- [Data shown]
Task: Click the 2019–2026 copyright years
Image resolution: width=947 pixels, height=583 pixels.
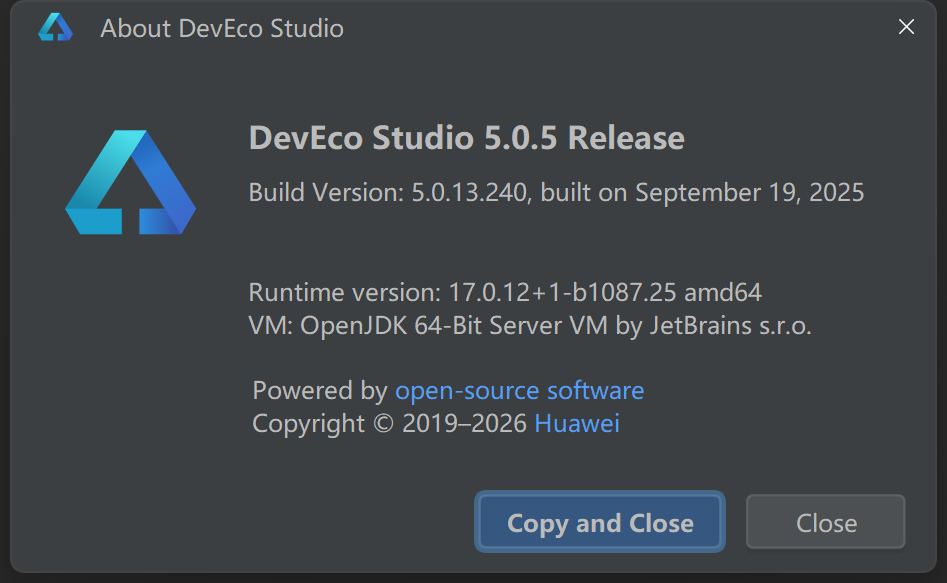Action: [x=464, y=423]
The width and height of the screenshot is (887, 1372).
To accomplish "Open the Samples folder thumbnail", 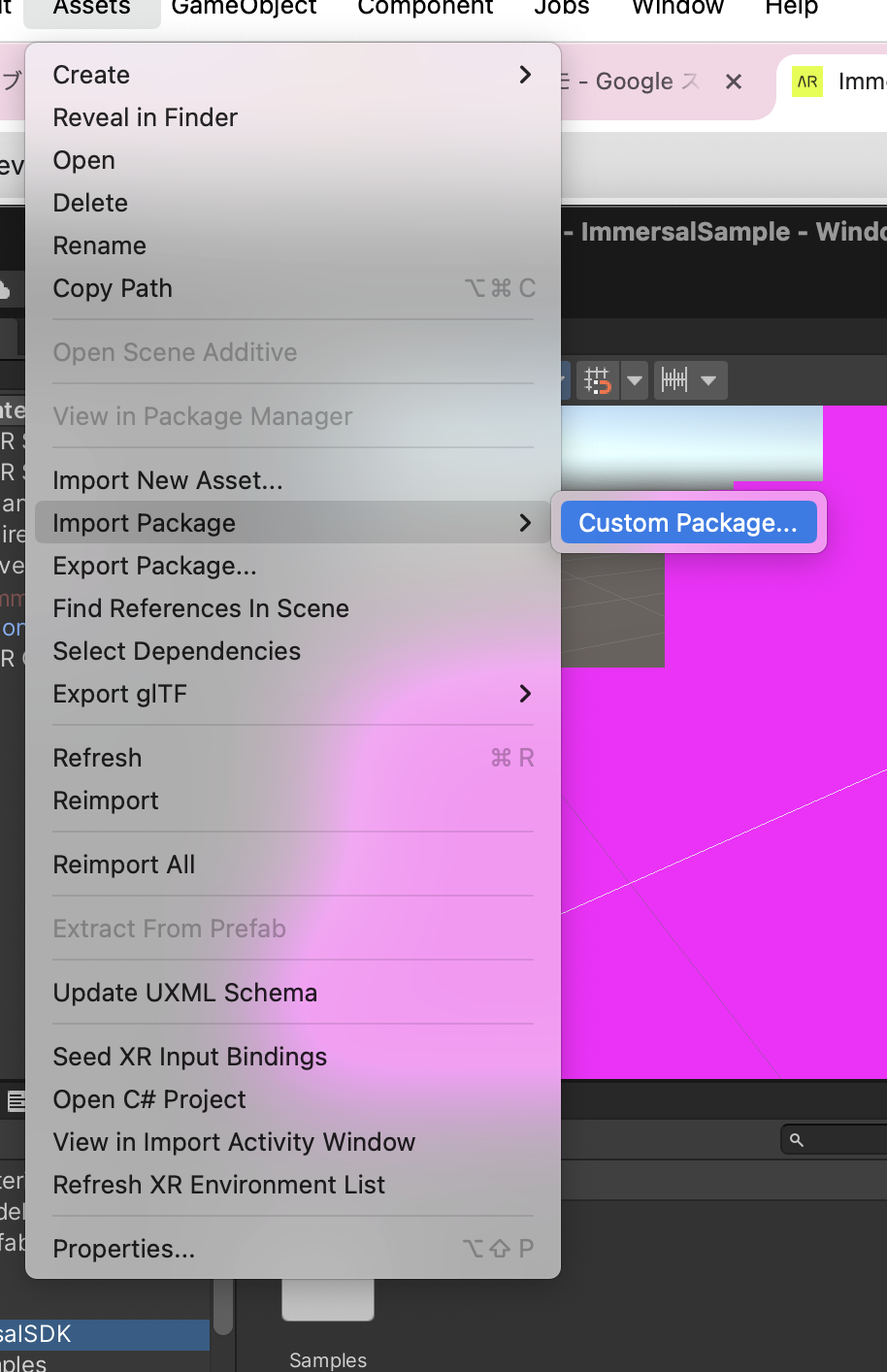I will [x=328, y=1300].
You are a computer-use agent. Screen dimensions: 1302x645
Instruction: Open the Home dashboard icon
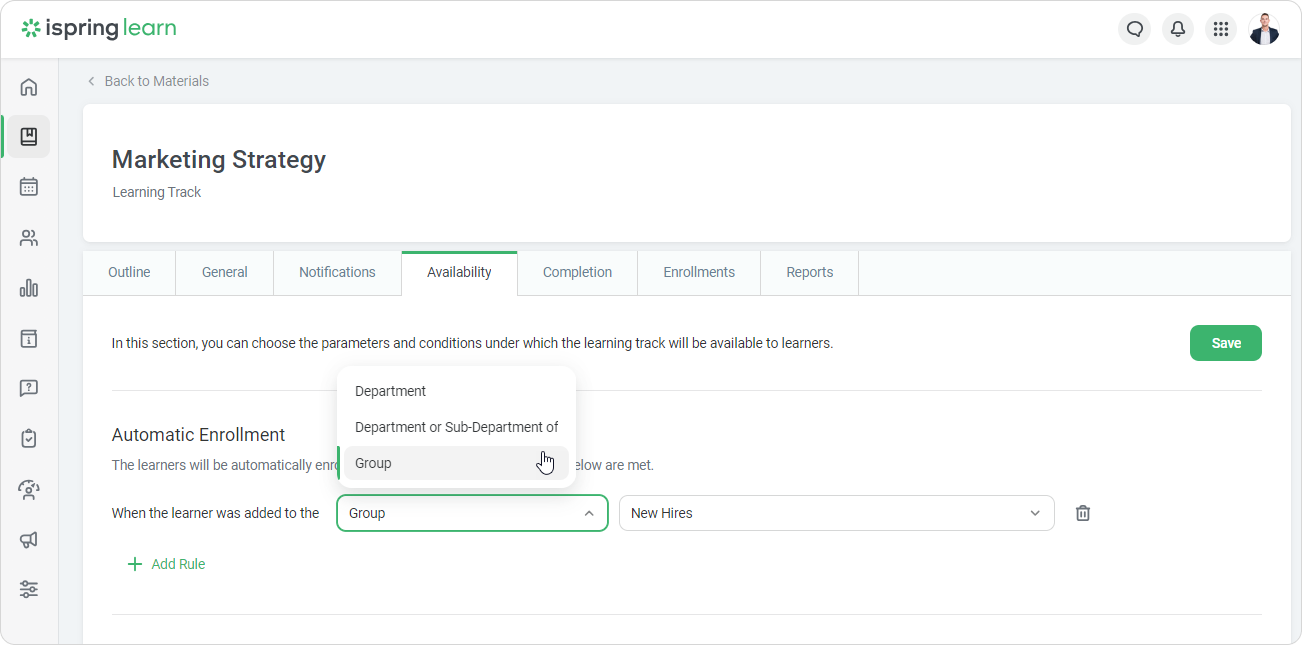(x=28, y=87)
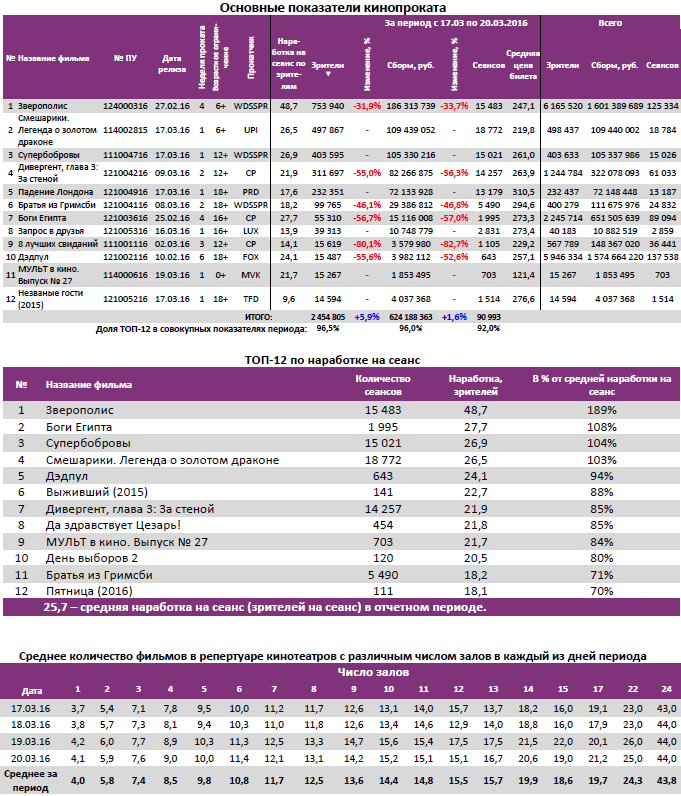Select the Число залов header
This screenshot has width=681, height=796.
coord(366,672)
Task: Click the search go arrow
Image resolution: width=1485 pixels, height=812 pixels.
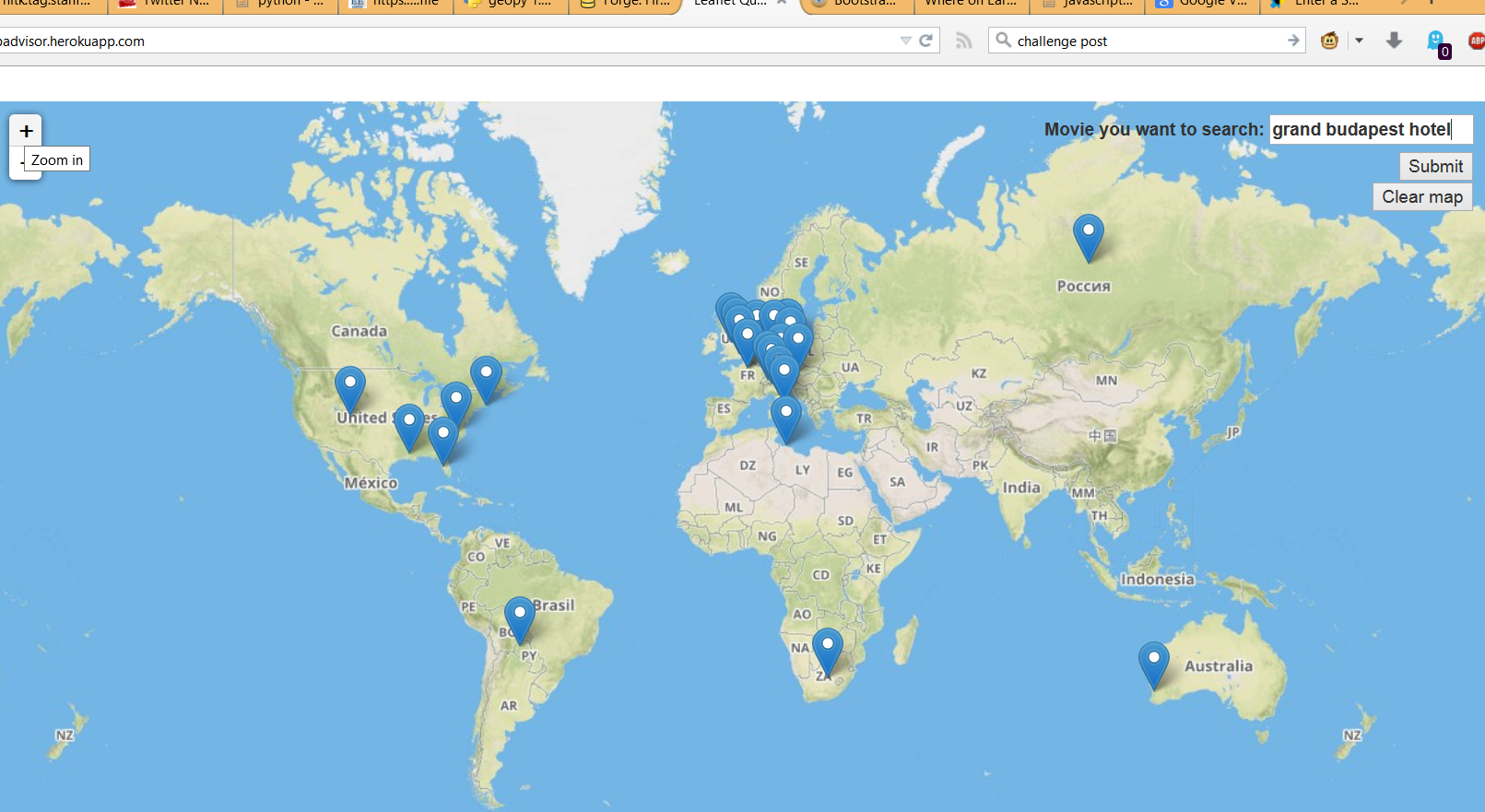Action: click(x=1293, y=41)
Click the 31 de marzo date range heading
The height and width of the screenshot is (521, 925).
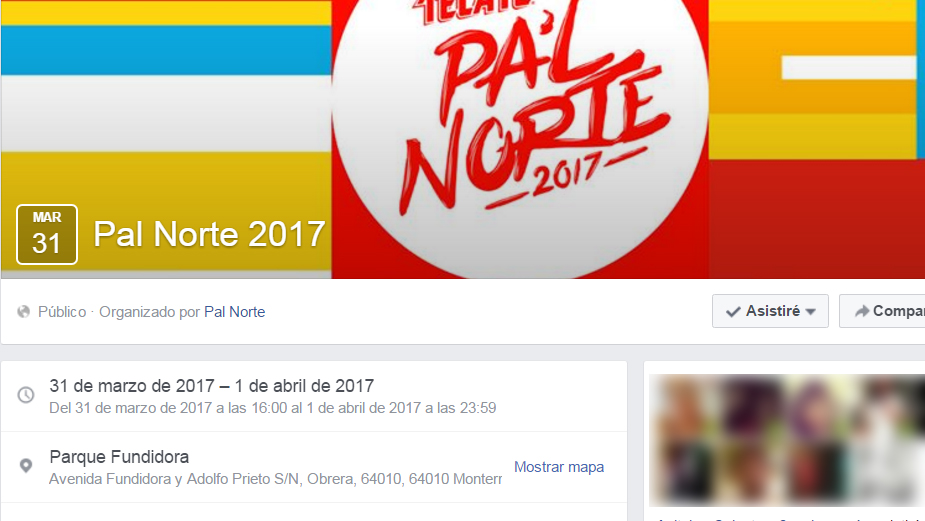pos(212,386)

- [What needs to be done]
Filter the records above and return every line that holds the word "Task".

- [Answer box]
Task: Click the 2019–2026 copyright years
Task: Click the search go arrow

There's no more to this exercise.